BEGIN THE DATA

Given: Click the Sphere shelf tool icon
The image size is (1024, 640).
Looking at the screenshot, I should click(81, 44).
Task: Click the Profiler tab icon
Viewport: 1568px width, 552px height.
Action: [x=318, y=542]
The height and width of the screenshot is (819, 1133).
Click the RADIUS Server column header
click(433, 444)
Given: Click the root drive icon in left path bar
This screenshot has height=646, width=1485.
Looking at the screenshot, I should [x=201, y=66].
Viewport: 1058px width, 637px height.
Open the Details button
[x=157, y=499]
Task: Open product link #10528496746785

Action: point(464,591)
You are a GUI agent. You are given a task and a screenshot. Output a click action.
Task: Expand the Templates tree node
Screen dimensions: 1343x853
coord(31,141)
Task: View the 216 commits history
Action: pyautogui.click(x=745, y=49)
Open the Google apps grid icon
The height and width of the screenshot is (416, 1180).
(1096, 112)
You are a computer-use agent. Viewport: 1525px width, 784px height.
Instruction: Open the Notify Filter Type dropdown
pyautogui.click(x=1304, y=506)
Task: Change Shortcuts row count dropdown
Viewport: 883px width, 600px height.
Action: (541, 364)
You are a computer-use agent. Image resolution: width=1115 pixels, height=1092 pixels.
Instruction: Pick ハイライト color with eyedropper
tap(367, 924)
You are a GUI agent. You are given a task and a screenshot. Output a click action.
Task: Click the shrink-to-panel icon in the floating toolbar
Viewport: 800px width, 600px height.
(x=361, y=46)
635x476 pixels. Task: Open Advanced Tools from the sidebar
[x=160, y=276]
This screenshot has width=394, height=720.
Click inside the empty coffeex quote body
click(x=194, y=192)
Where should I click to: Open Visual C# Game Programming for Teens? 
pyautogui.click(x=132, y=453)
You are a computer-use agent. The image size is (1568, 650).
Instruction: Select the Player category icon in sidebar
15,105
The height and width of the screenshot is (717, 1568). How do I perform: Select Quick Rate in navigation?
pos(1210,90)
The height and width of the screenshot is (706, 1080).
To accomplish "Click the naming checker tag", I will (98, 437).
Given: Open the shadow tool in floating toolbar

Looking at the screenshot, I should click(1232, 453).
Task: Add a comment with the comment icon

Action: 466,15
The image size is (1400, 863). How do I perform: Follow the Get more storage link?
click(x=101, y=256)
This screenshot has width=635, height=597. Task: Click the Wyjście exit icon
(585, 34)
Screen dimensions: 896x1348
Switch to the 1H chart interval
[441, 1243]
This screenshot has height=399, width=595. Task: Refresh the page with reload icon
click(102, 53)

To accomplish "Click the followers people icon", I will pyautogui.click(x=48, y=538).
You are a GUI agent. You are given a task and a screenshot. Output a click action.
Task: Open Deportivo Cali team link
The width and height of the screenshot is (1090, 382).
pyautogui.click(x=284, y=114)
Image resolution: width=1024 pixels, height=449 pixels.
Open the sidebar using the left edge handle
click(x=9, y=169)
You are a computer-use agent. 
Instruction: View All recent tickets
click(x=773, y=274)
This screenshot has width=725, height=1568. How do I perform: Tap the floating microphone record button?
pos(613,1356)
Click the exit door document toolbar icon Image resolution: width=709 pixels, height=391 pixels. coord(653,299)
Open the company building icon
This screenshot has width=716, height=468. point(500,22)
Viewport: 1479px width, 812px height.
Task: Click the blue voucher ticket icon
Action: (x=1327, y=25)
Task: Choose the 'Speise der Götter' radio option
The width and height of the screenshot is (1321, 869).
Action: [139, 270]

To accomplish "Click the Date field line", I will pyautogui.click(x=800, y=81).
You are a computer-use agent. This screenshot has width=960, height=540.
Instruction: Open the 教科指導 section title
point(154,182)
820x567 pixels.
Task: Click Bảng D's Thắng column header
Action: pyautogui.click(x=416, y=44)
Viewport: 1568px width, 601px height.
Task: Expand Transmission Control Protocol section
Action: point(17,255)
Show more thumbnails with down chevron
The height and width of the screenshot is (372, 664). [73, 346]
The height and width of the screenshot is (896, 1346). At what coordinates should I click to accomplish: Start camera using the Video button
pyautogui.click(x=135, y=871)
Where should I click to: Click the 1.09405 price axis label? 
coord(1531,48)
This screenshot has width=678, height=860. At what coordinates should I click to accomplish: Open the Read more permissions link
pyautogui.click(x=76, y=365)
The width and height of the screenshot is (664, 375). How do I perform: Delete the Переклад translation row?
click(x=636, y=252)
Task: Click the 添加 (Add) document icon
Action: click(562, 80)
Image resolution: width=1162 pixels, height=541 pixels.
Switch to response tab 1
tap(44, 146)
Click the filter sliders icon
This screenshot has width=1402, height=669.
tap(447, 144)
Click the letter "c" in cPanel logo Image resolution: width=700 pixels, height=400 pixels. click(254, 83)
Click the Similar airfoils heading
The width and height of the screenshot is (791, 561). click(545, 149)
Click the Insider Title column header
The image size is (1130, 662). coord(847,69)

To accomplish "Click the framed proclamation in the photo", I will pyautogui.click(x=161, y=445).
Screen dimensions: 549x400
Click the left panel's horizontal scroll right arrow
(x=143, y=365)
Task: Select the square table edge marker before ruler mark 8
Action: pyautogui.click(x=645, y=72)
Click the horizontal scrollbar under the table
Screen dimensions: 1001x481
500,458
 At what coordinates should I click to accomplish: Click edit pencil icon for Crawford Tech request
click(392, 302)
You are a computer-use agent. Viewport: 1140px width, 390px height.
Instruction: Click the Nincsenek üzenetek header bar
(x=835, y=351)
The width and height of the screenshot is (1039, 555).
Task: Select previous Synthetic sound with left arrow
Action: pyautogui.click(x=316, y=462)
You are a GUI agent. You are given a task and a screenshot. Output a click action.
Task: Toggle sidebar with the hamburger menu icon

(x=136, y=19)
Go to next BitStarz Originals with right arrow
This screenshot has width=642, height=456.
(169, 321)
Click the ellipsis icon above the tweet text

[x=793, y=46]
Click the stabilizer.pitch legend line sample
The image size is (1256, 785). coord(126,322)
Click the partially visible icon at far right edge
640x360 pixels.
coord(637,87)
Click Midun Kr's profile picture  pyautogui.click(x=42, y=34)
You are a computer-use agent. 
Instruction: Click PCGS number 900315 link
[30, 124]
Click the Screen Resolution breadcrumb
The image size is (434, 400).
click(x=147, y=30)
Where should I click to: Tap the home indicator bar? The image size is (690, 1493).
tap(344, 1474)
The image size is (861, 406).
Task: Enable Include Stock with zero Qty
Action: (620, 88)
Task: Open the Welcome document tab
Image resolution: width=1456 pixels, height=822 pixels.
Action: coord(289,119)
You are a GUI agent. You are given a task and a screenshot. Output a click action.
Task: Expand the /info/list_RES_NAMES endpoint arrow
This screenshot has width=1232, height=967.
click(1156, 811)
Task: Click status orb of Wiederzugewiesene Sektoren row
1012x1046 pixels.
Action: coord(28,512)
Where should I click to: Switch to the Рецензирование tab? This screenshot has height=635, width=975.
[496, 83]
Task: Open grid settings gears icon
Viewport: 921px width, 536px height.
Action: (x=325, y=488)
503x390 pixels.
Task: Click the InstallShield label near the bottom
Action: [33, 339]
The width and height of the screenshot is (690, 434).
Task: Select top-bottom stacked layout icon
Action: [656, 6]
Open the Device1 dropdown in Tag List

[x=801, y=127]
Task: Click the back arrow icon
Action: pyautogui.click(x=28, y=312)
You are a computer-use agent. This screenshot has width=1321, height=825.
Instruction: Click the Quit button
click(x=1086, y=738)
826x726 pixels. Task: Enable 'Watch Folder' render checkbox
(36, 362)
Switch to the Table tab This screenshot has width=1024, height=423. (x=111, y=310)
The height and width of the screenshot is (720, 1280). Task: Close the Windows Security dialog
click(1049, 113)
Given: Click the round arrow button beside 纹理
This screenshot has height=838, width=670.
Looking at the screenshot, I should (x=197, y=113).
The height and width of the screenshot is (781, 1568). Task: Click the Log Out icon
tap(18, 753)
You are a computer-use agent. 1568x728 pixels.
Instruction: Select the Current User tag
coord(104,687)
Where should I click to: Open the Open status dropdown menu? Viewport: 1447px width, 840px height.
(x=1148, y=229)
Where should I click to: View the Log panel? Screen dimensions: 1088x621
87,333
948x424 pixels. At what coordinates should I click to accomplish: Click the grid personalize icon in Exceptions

END THE DATA

TASK INSTRUCTIONS
Looking at the records above, return exactly the lines from the line with "You are a computer-use agent. Viewport: 1140px" to the line with "Task: Open grid settings gears icon", both ends included.

FINISHED EXERCISE
You are a computer-use agent. Viewport: 1140px width, 390px height.
Instruction: Click the Nincsenek üzenetek header bar
(x=835, y=351)
The width and height of the screenshot is (1039, 555).
Task: Select previous Synthetic sound with left arrow
Action: pyautogui.click(x=316, y=462)
You are a GUI agent. You are given a task and a screenshot. Output a click action.
Task: Toggle sidebar with the hamburger menu icon

(x=136, y=19)
Go to next BitStarz Originals with right arrow
This screenshot has width=642, height=456.
(169, 321)
Click the ellipsis icon above the tweet text

[x=793, y=46]
Click the stabilizer.pitch legend line sample
The image size is (1256, 785). coord(126,322)
Click the partially visible icon at far right edge
640x360 pixels.
coord(637,87)
Click Midun Kr's profile picture  pyautogui.click(x=42, y=34)
You are a computer-use agent. 
Instruction: Click PCGS number 900315 link
[30, 124]
Click the Screen Resolution breadcrumb
The image size is (434, 400).
click(x=147, y=30)
Where should I click to: Tap the home indicator bar? The image size is (690, 1493).
tap(344, 1474)
The image size is (861, 406).
Task: Enable Include Stock with zero Qty
Action: (620, 88)
Task: Open the Welcome document tab
Image resolution: width=1456 pixels, height=822 pixels.
Action: coord(289,119)
You are a GUI agent. You are given a task and a screenshot. Output a click action.
Task: Expand the /info/list_RES_NAMES endpoint arrow
This screenshot has width=1232, height=967.
click(1156, 811)
Task: Click status orb of Wiederzugewiesene Sektoren row
1012x1046 pixels.
Action: coord(28,512)
Where should I click to: Switch to the Рецензирование tab? This screenshot has height=635, width=975.
[496, 83]
Task: Open grid settings gears icon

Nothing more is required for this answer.